• _Problem statement_
Report every line of the data where the string "width" appears.

[Data entries]
******
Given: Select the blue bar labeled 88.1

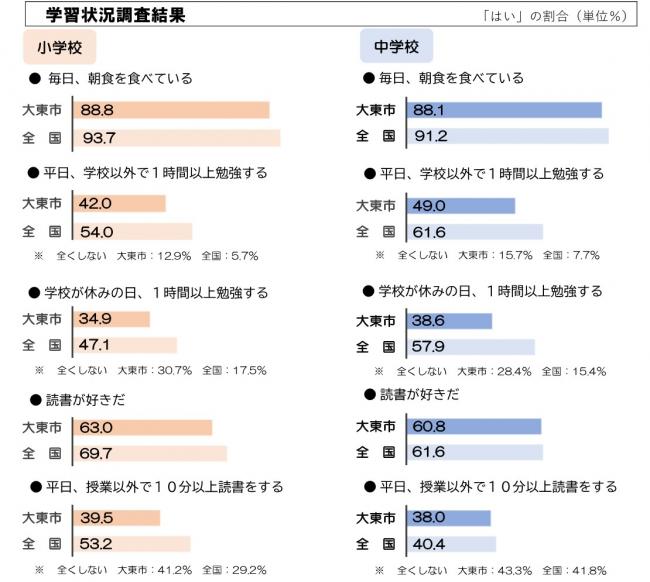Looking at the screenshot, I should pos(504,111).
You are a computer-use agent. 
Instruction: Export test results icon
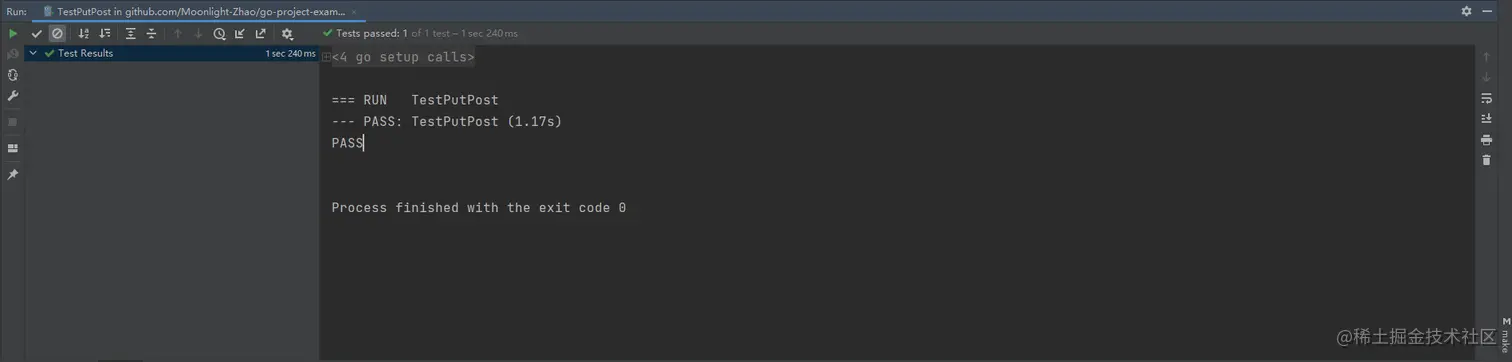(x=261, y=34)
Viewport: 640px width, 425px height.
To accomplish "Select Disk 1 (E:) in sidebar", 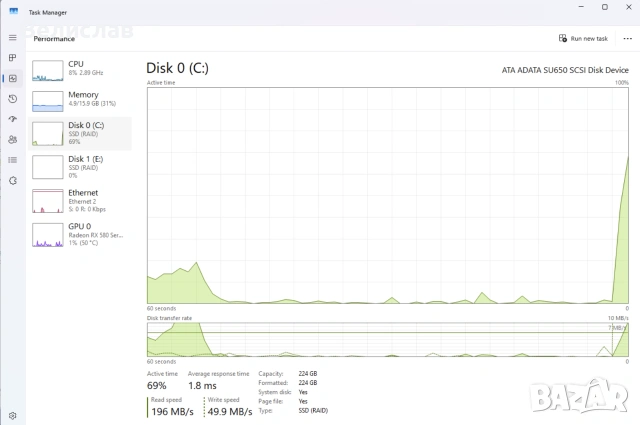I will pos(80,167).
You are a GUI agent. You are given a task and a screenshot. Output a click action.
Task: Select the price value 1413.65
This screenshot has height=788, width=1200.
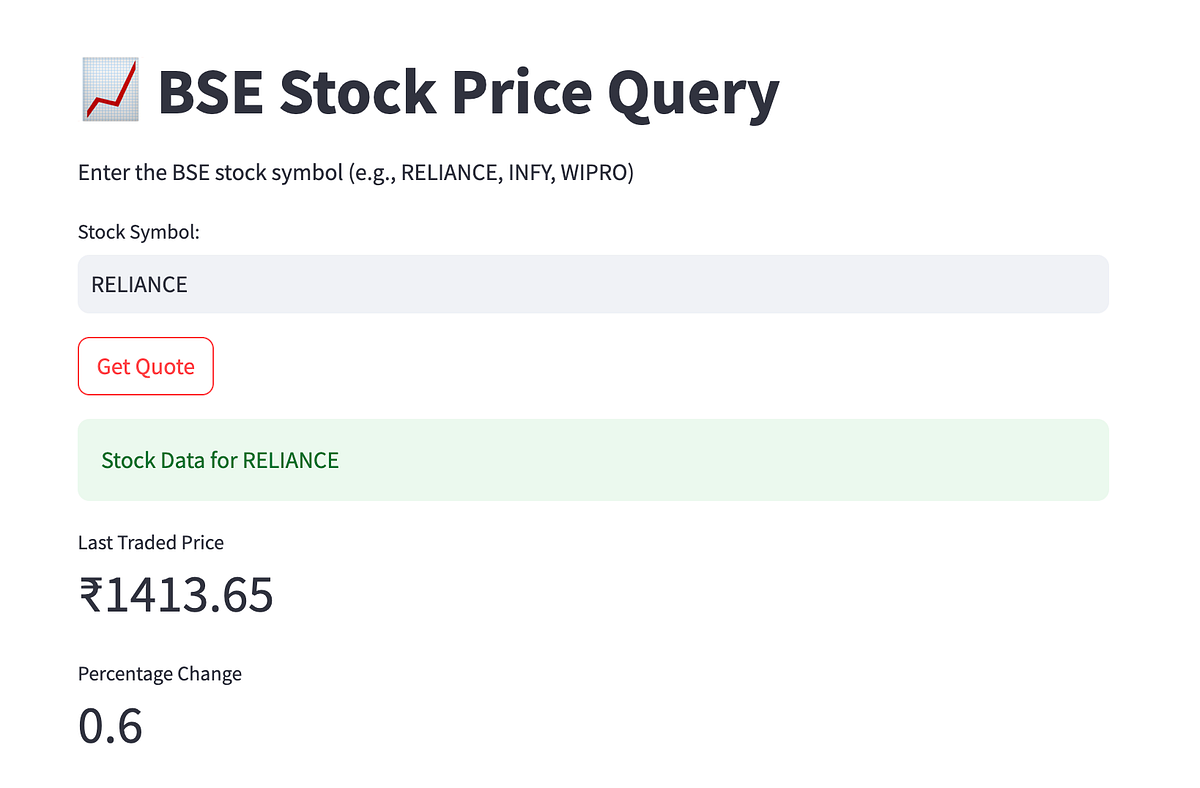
******
• _Your response_
Viewport: 640px width, 425px height.
This screenshot has height=788, width=1200.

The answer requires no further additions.